There is a border regulation mechanism between China and India, and the move to return the PLA soldier was in accordance with that norm. Of course, this was not a one-of-its-kind incident. Even in October last year, the Indian Army had returned a PLA corporal who was apprehended after he strayed into the Indian territory.
Similarly, the Chinese PLA had handed over five youths from Arunachal Pradesh who accidentally crossed the LAC to the Chinese side, to India in September.
Reduction of troops along LAC?
If media reports are to be believed, the two countries are gradually reducing their troops from the border region. The Times of India very specifically says that China has de-inducted nearly 10,000 soldiers from places, 200 km from the LAC, but India apparently effected a “minor reduction”.
But the operational situation remains grim on key points such as Pangong Tso, Chusul, Depsang Plains among others primarily because of the element of distrust that has taken root in the Indian psyche after the 2017 Doklam standoff.

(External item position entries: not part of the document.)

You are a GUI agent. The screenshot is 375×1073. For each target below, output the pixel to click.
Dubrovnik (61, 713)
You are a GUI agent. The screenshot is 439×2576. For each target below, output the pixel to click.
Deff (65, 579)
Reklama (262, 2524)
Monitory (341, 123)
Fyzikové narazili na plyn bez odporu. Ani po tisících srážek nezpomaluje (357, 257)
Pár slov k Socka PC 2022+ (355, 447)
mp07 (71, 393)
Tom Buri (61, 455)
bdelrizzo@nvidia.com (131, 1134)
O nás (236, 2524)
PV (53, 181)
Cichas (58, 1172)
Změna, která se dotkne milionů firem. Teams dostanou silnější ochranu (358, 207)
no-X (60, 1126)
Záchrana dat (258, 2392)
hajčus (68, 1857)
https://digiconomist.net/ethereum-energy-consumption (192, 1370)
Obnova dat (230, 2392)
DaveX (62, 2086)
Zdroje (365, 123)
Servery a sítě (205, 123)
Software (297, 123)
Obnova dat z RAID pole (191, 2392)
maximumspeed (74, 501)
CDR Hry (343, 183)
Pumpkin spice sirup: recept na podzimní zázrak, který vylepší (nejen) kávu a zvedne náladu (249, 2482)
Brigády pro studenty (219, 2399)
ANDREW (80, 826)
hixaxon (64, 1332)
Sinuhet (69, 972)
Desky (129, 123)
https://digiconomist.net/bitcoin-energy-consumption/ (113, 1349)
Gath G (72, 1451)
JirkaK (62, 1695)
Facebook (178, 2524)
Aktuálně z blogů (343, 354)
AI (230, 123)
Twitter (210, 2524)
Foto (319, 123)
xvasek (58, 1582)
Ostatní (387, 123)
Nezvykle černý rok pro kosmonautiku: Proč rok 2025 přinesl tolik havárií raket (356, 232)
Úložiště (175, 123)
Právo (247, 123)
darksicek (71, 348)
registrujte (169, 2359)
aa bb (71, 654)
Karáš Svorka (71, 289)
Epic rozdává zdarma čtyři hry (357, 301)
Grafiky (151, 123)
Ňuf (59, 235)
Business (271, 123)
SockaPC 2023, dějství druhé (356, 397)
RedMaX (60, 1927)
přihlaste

Satellite images reveal how China has set up a full-fledged village in an area close to the site where the PLA had a face-off with the Indian Army.
India would definitely tread cautiously this time. De-escalation is possible only when both sides reach a consensus and China sticks to the agreement and implement all measures in letter and spirit.
But it’s easier said than done as President Xi Jinping has made a clarion call to the PLA to be combat-ready. As reported by The EurAsian Times, Xi who heads the powerful Central Military Commission has managed to consolidate power in his hands by tweaking the national defense policy.
An Unpredictable Neighbor
India’s predicament is that it has to deal with an unpredictable neighbor. Ever since India’s independence, it has faced Chinese aggression in one form or the other with the climax reaching in 1962 that resulted in a bloody war. New Delhi’s failure to come out with a China-specific foreign policy over the years has proved to be its biggest impediment.
While Communist China’s growing assertiveness in South Asia and the Asia Pacific is widely acknowledged, India as a powerful democracy has not been able to capitalize on the concerns of the like-minded countries.
Understandably, nations across the globe are now busy tackling the Covid-19 pandemic and mending their economies. However, this could also be a golden opportunity for New Delhi to frame a multi-pronged reach-out policy vis-à-vis entire Asia.
To do this, New Delhi has to recalibrate its ‘Neighborhood-First’ policy to cover defense and economic ties. And there’s no time to waste. Starting from its next-door neighbors of Bangladesh, Nepal, Bhutan, Myanmar, Sri Lanka, Maldives, it should get closer to Vietnam, Indonesia, the Philippines that have locked horns with China over maritime territories. Time is ripe, India needs to just sow the seeds.